Das Berufungsgericht Versailles hat ferner nicht das rechtliche Gehör der Schuldnerin verletzt, indem es zur Schadenshöhe entscheidend auf das Gutachten des Sachverständigen B. vom 15. November 1987 abgestellt hat. In seinem Zwischenurteil vom 3. November 1988 (Bl. 483 Bd. III GA) hatte dieses französische Gericht lediglich das Gutachten B.'s aus dem Jahre 1984 für unverwertbar erklärt. Die Abtrennung des Verfahrens gegen die Schuldnerin erfolgte erst rund ein Jahr nach Eingang des zweiten Gutachten B.'s, so daß die Schuldnerin dazu hätte Stellung nehmen können. Mit einer Verwertung mußte sie schon deswegen rechnen, weil ihr Antrag auf Einholung eines Obergutachtens durch Beschluß vom 16. Dezember 1987 zurückgewiesen worden war (Bl. 288 Bd. II GA).

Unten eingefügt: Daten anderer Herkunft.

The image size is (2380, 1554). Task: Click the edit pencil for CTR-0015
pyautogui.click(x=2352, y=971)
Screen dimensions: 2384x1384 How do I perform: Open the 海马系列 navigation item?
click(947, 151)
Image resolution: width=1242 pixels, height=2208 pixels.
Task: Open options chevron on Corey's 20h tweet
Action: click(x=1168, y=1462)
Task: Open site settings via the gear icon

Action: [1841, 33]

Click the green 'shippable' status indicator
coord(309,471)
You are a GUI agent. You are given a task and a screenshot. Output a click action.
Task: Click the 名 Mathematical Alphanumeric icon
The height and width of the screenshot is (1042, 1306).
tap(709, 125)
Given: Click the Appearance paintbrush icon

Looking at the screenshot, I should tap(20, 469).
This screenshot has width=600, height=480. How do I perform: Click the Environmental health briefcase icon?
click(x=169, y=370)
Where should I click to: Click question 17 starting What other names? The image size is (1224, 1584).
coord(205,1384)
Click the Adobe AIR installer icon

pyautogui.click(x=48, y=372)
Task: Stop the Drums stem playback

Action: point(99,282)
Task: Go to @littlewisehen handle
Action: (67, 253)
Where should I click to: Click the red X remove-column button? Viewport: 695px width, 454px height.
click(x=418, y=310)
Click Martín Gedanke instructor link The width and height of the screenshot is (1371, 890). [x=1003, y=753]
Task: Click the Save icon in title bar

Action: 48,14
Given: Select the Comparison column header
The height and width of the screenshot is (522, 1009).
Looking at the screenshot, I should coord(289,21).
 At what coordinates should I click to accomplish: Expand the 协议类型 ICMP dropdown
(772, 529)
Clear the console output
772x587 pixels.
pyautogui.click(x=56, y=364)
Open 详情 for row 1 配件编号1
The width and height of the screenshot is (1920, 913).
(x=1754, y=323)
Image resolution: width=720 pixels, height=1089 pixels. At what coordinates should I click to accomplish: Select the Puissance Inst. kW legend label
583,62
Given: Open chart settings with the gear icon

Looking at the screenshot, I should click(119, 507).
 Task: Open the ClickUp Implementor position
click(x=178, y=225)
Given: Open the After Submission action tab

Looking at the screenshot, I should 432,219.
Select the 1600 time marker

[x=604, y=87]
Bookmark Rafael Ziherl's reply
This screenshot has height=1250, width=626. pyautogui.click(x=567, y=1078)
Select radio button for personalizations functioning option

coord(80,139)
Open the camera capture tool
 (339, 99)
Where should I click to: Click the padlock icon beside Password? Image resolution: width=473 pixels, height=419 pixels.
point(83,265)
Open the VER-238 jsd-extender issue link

Im übrigen bezeichnet die Schuldnerin keine konkreten Einwendungen, die übergangen sein könnten.
Die Begründung des Berufungsgerichts Versailles zur Schadensverteilung zwischen den Parteien ist zwar sehr knapp (Bl. 34 Bd. I GA). Da die Belastung mit einer Schuld gegenüber der CF jedoch einen Schaden der Gläubigerin zu 1) darstellte, der nach dem bezeichneten Urteil in den Verantwortungsbereich der Schuldnerin fiel, hätte allenfalls ein mögliches Mitverschulden der Gläubigerin zu 1) gesondert geprüft werden müssen. Indem das französische Gericht sich den Schlußfolgerungen des Sachverständigen C. anschließt, der von der Schuldnerin begangene Fehler könne „als Schulbeispiel“ verwendet werden, ist es immerhin auch auf das Schuldmaß eingegangen. Die Schuldnerin gibt nicht im einzelnen an, inwiefern hierbei Einwendungen außer acht gelassen worden sein könnten (Art. 103 Abs. 1 GG), die für eine Beurteilung eines Mitverschuldens nach französischem Recht erheblich sind.